The initial phase of animal viruses multiplying in the human body is critical. At this stage, the virus can mutate and evolve, adapting and improving its chances of survival in the new host.
When this happens, the immune system must respond and keep up with the virus’s evolution. However, the human immune barrier typically requires some time (often several days or longer) to activate. Meanwhile, the virus may have already recombined, potentially evading immunity.
A researcher searching for signs of malaria, Zika, and other pathogens in a bat in Uganda. (Photo: National Geographic)
The Evolutionary Arms Race
In other words, animal viruses and the human immune system are engaged in an evolutionary arms race. Only one of the two opponents can win, or both may reach a stalemate.
“The hypothesis is that as viruses evolve within a host, they gradually become less dangerous. They need to ensure their own transmissibility, so they do not want to kill the host too quickly before finding a new one,” explains Christopher Coleman, an associate professor of Infectious Immunology at the University of Nottingham.
When viruses fully adapt to their host (whether human or animal), they can become harmless. Professor Coleman cited examples of animal coronaviruses, such as avian bronchitis virus in chickens and feline infectious peritonitis virus in cats. The mortality rate in animals can be nearly 100%, but they cannot spread or cause disease in humans.
“On the other hand, some viruses evolving in animals can be more transmissible and deadly when they enter human populations,” Coleman added.
The reason is that the immune systems of animals are very different from those of humans. They possess protective mechanisms that humans do not have.
In fact, highly pathogenic viruses such as nCoV, SARS, MERS, and Ebola all originate from bats. These animals can carry dangerous pathogens without suffering from the diseases themselves.
A 2020 study by Cara Brook, a researcher at the University of California, Berkeley, indicated that the unique immune response in bats allows them to maintain high viral loads without becoming ill.
“Some bat species have an antiviral immune response known as the ‘Interferon pathway,’ which is always in an activated state,” Brook and colleagues explained in their report.
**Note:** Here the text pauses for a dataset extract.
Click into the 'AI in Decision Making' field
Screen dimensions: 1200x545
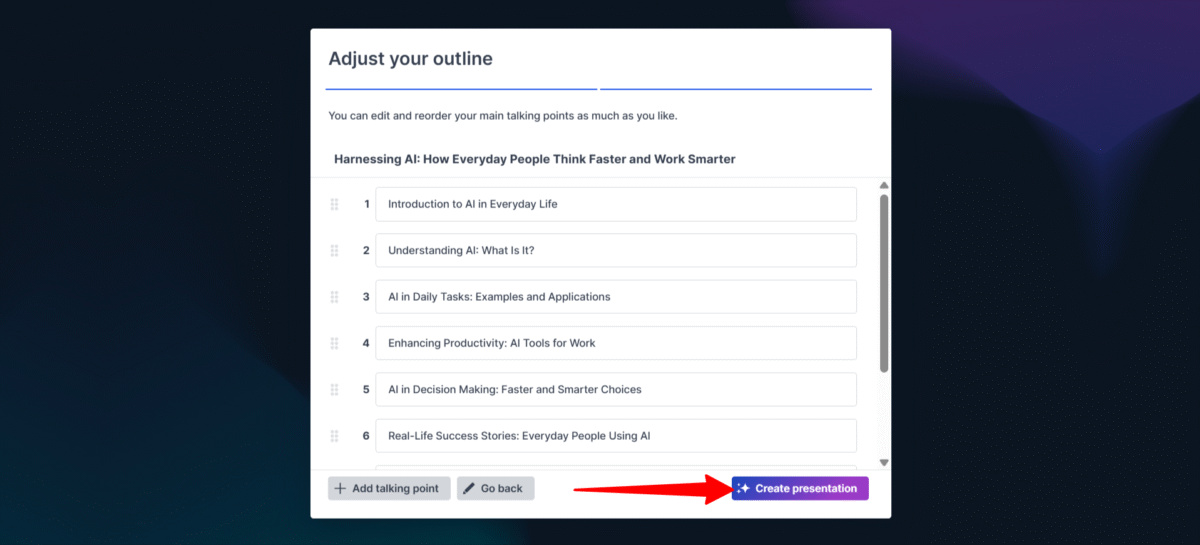(615, 389)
In most other mammals, an excessive immune response can lead to harmful inflammation. However, bats have adapted and possess anti-inflammatory properties to protect their bodies from such damage.
Increasing Risks of Disease Transmission
The United Nations estimates that the global population will reach 9.7 billion by 2050. This means an increasing demand for food, which in turn heightens susceptibility to zoonotic diseases transmitted through food, according to The Lancet.
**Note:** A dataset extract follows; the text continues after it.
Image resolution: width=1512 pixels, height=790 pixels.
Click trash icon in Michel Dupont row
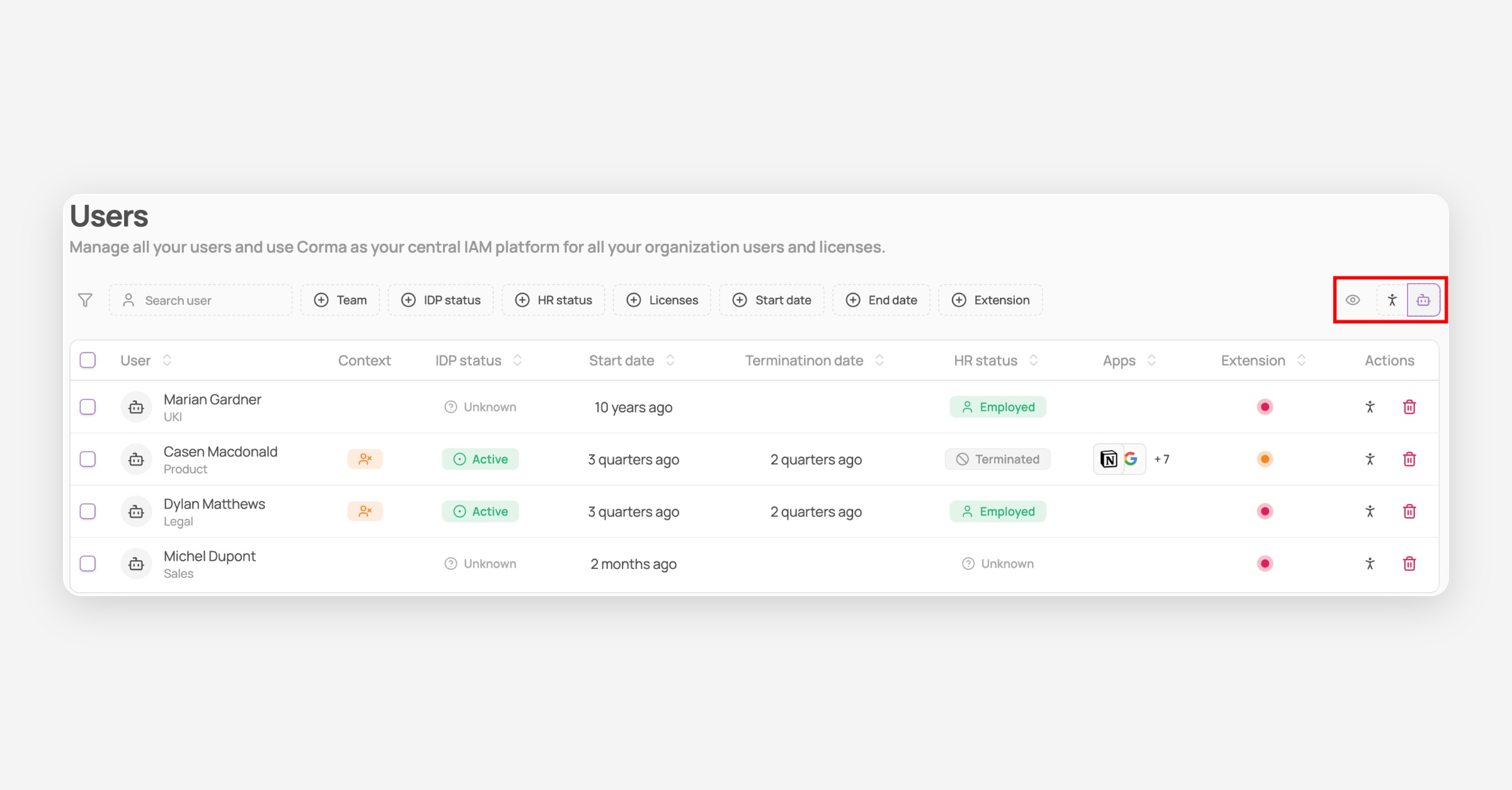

Pathogens in livestock production chains cause recurring outbreaks. Viruses can sometimes be found in dairy products, as well as in meat by-products used for flavoring.
Farming practices in some parts of the world, such as cohabiting species, feeding, and slaughtering, combined with inadequate quarantine measures, increase the likelihood of disease transmission from livestock to pets, creating new viral strains in the future.